Epstein successfully demonstrates the reciprocal nature of both Eminent Domain and the Public Trust Doctrine. The reason why both legal concepts parallel each other is the fact they are at their core interpretations of property rights. Both provide a framework for the conditions under which property can be transferred from one party to another. One describing the contingencies under which private property can be transferred for public use. The other presenting the conditions under which public property can be alienated for the use of a private party. If we are to hold property rights in high esteem both are subject to the conditions of the Takings Clause.  Unfortunately, both concepts wavered in front of protecting property rights. Proponents of a liberated form of the Public Trust Doctrine have no problem utilizing its amorphous nature to circle property rights to achieve environmental objectives. Theorists such as Sax show little concern for this erosion of property rights. Anything even remotely of a Classical Liberal disposition can be nothing but horrified by the diminished regard for private property in the American legal system.  In terms of the property being misappropriated to satisfy environmental objectives, it is easy to point to Sax being the linchpin for this decades-long trend.

It is not fair or intellectually honest to point all of the blame on Sax, technically the unfettered application of the doctrine began back in the nineteenth century.  Formulating from the seminal case Illinois Central R. Co. v. Illinois, 146 U.S. 387 (1892) considered by many to layout the rubric for the modern American interpretation of the doctrine. However, legal scholars such as Richard J. Lazarus point out that there was a precipitous change in the interpretation of the legal doctrine in the years following the 1970s (p.3). Displaying that there was a radical shift in the jurisprudence surrounding the doctrine that happened to coincide not only with the insights of Sax but also with the nascent period of the Environmental movement. Surmising that the environmental movement hastened the development of the doctrine isn’t at all outlandish. Especially considering it has traditionally been utilized as a legal construct to manage public waterways. Shedding some light on why property rights and environmentalism have historically been at odds. Truly prudent environmentalism manifests itself in sound resource usage and allocation. This can only take place in a world where property rights are enforced. Not nullified through arbitrary and tilted interpretations of legal traditions. Particularly ones that have never even been fully fleshed out in statutory law that take on capricious attributes.
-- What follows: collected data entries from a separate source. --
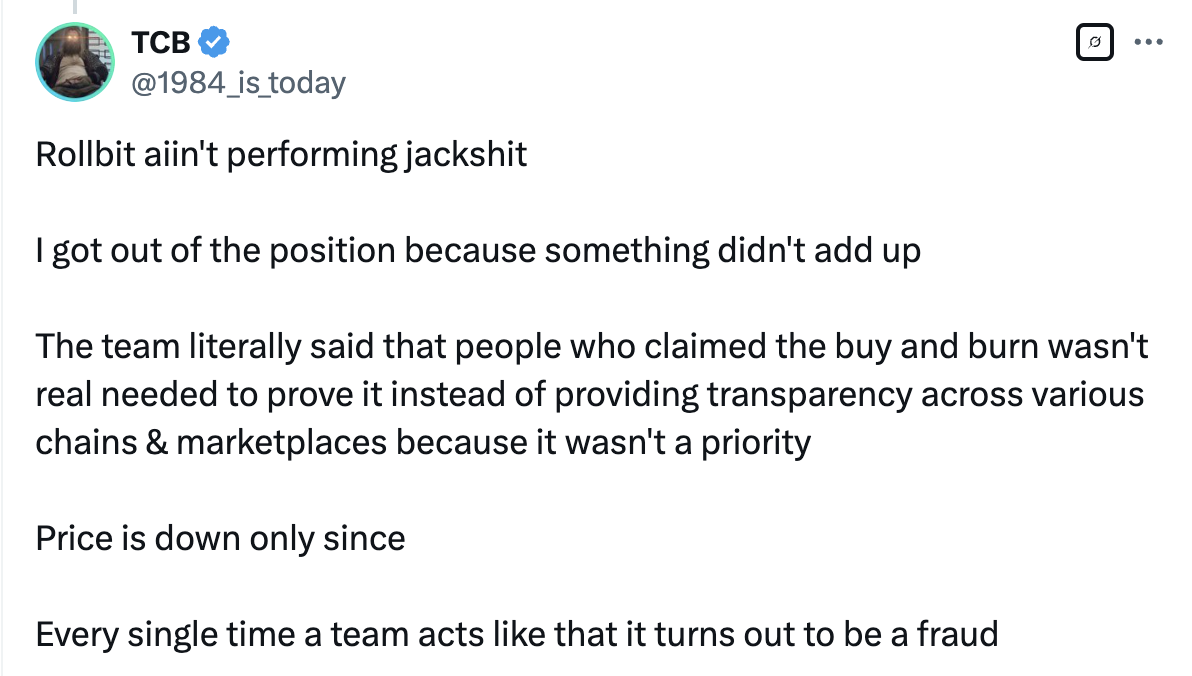
Task: Click the word "marketplaces" in the tweet
Action: (281, 442)
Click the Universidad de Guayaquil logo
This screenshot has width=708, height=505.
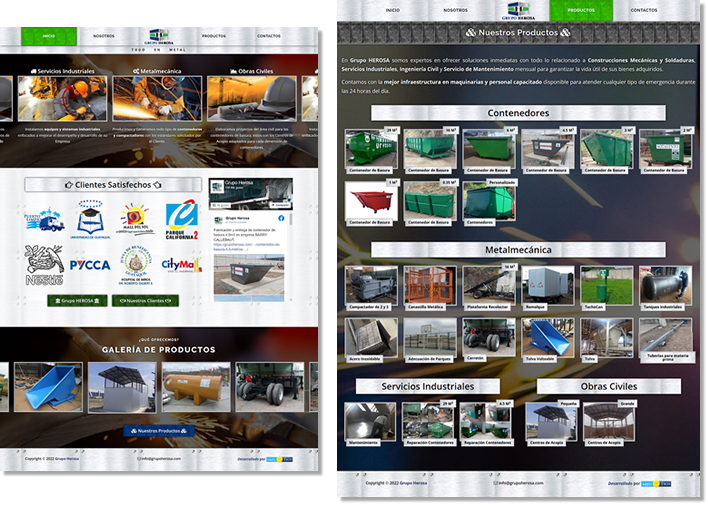point(90,218)
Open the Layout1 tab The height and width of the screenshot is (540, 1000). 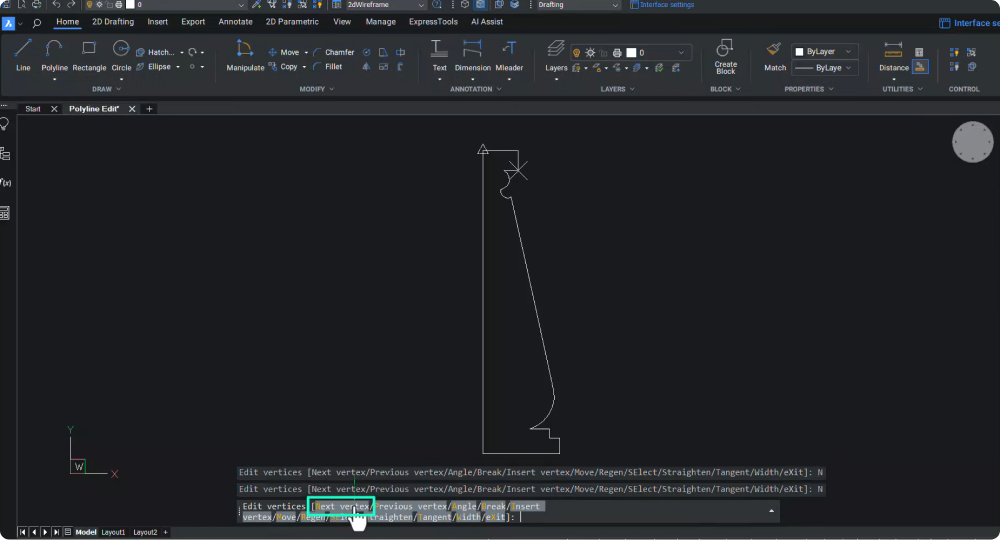[113, 532]
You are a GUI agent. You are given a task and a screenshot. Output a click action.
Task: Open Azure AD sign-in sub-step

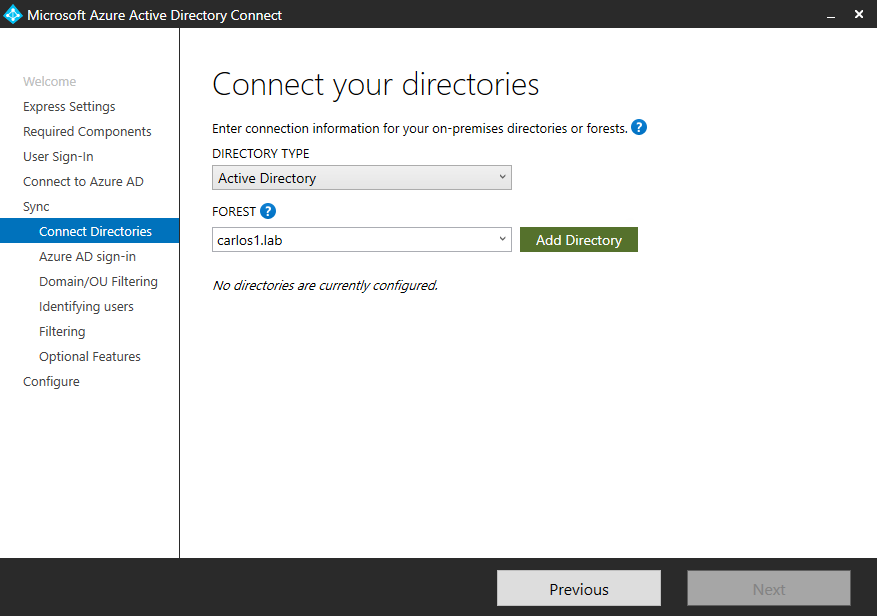(87, 256)
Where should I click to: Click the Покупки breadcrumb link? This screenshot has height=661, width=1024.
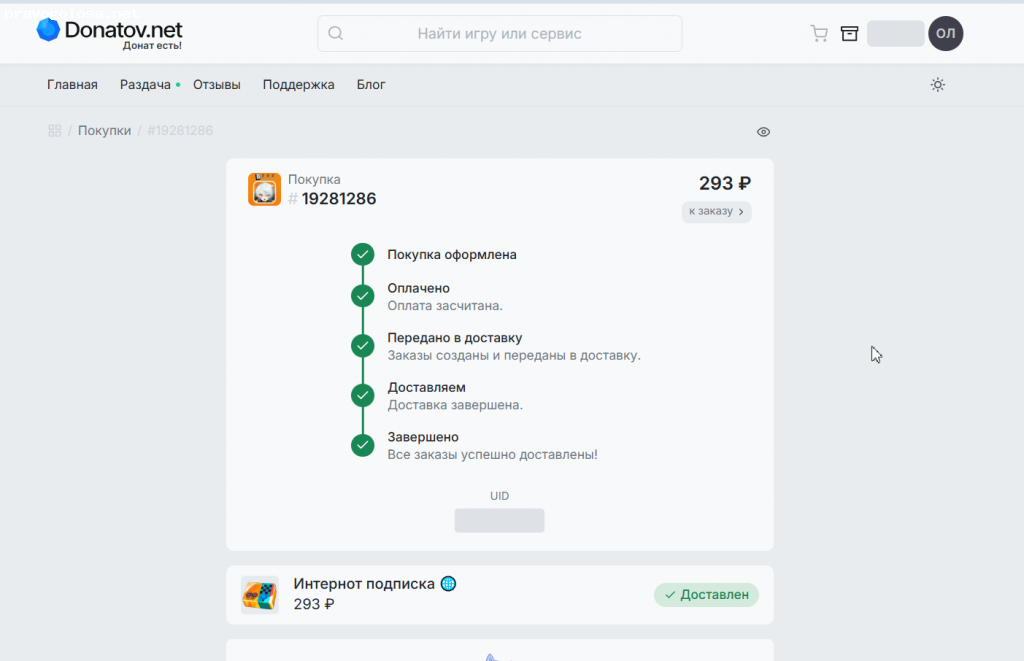click(104, 131)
Merely shift due to a change on the whim of social trends.

If good resource management aligns itself with good economic policy, why couldn’t more market-friendly approaches to environmental problems be proposed as a compromise? At the very least devise compromises that respect the ownership of private property. One such compromise could entail a theoretical statutory codification of the Public Trust Doctrine. This would mandate compensation regardless of conditions under which land is transferred by the state. While the author is not completely comfortable with the idea of formal written law, this would be a pragmatic solution for two reasons. First off, it would operate as a formal constraint against loose interpretations of the Public Trust Doctrine. Second, it would demand compensation to those who were experience damages by the transfer of a property. Through a formal revision, not only can the doctrine be constrained to its original purpose it also will serve as a safeguard against unjust takings.